Review of the medical records also corroborated previous population studies that documented ongoing and increasing mental health problems among children. The stress of unstable living arrangements had added to the trauma already caused by the hurricane. Two years into their ordeal, a higher percentage of displaced Louisiana children had new developmental, behavioral or emotional problems compared to six months post-Katrina. Sixty percent of these poor children did not have health insurance. The report found that 55 percent of children had learning or behavior problems at school.

Within six months of the hurricane, households had moved an average of three-and-a-half times. Some had to relocate as many as nine times, sometimes to different states. Sixty thousand displaced Louisiana school children had to change schools, some multiple times. By the end of the first post-hurricane year, 10,000 displaced children still were not in school.

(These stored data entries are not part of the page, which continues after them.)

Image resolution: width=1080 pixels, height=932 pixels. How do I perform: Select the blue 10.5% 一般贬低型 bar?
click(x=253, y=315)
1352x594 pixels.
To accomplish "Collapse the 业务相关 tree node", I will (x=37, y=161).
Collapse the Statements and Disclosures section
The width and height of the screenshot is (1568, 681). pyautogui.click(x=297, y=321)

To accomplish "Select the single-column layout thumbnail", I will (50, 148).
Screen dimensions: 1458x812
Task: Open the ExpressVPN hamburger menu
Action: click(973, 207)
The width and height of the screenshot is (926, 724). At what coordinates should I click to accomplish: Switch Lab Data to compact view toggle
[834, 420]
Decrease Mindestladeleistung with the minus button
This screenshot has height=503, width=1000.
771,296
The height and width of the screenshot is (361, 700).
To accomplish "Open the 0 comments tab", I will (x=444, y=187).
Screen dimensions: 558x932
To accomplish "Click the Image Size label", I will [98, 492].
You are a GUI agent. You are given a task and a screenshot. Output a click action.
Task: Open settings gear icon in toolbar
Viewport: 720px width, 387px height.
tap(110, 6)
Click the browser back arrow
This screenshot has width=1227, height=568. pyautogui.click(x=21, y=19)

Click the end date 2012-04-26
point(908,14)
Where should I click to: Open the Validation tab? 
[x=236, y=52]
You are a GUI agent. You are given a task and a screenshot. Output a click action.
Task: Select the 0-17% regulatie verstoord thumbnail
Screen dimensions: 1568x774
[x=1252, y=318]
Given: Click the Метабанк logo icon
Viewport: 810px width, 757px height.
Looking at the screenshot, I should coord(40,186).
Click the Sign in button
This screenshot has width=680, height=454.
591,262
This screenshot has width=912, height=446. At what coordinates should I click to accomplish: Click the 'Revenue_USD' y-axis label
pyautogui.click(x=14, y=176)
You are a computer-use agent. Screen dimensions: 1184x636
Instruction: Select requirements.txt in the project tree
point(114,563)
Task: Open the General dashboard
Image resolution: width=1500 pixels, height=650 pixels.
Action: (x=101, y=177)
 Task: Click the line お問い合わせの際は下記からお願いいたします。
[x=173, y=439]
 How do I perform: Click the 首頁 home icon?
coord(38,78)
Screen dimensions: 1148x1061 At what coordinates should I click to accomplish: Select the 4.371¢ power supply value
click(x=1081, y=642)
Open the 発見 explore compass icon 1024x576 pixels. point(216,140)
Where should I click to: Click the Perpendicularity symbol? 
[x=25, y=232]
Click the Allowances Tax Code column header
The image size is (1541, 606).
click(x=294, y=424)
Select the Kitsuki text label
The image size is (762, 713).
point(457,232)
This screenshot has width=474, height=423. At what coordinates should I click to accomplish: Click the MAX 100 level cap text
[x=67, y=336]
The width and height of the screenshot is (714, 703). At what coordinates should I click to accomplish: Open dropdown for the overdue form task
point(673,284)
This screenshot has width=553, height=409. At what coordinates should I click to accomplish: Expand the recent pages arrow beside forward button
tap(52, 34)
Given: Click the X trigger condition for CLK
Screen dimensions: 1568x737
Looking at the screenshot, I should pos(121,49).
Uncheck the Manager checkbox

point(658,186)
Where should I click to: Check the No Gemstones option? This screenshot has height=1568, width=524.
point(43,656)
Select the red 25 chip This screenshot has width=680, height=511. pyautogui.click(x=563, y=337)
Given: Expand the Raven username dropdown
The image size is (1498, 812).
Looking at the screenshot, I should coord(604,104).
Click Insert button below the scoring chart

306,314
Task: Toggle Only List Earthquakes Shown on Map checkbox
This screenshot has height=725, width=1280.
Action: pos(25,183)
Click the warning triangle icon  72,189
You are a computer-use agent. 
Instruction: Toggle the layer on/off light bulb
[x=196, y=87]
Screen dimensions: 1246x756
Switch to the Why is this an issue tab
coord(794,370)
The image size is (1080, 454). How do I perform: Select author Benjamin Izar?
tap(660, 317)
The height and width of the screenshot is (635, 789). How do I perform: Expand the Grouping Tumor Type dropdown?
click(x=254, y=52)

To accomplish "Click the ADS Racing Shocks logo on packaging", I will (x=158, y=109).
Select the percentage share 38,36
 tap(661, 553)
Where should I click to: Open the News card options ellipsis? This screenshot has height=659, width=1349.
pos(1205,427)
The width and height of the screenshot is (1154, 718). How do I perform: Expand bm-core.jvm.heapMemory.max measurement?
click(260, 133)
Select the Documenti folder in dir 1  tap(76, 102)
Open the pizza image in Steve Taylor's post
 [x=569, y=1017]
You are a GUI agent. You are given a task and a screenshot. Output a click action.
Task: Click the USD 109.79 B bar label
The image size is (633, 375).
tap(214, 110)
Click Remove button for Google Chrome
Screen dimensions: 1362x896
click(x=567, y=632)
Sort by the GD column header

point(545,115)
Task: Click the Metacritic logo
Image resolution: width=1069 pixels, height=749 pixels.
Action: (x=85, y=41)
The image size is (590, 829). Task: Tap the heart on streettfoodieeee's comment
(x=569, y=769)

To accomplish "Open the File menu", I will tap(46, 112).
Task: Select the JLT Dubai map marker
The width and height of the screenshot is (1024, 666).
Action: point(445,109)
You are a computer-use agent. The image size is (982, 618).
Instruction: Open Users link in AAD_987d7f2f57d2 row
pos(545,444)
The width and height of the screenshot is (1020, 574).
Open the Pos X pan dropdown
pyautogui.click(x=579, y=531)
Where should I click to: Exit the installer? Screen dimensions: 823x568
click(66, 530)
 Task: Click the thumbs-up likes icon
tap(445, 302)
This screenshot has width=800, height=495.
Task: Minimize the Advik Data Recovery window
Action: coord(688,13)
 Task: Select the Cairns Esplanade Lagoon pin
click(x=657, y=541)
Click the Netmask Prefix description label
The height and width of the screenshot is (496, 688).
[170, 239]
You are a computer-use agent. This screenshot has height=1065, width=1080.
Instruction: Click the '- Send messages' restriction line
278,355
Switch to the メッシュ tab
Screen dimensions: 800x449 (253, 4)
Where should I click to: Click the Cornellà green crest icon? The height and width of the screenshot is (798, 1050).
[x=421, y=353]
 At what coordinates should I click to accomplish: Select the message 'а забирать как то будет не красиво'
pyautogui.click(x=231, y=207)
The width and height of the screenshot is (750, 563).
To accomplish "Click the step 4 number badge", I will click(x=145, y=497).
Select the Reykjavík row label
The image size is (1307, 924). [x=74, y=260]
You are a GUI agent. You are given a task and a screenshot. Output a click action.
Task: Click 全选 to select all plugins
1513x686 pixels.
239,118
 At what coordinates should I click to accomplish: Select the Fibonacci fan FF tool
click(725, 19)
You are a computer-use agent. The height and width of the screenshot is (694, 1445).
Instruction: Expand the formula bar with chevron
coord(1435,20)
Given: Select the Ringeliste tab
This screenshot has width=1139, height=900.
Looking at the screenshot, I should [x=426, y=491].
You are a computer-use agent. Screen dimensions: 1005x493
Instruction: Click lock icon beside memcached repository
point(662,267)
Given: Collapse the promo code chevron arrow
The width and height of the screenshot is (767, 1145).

The families' distress was compounded by FEMA's ignorance and disregard for vital community connections that had supported the most vulnerable families of pre-Katrina New Orleans. Many trailer villages were isolated, located in areas far from the services and facilities all families need: schools, safe play areas, health care, even grocery stores. Over time these FEMA villages became increasingly unsafe, with open drug dealing, prostitution and other crime. Such conditions only increased stress, resulting in further mental health problems.

Six months after Katrina almost half of the children with previous access to good health care, or a "medical home"—access to continuous, comprehensive, and coordinated care—lost access to this crucial service when the health infrastructure in the affected region of Louisiana was essentially wiped out. Of those safety-net facilities that finally did reopen, their service capacity was lower than before the hurricane.

While community-based mental health facilities were destroyed, the need for their services increased dramatically. As many as one in five people who did not have a psychiatric disorder pre-Katrina met diagnostic criteria for one afterward; hurricane-related stress was associated with this increased incidence of mental illness.

Dr. Redlener told USA Today: "This is the first wave of data and it's extremely alarming. Who knows what's happening to kids we're not seeing?" 

The CHF report calls for several changes by the federal and state governments to address the ongoing problems, but FEMA has blocked these basic measures.

The CHF recommends the deadline for case management services be extended to 2010, since thousands of families never received the services to which they were entitled. To date, FEMA has only reluctantly agreed to provide this specific help for families.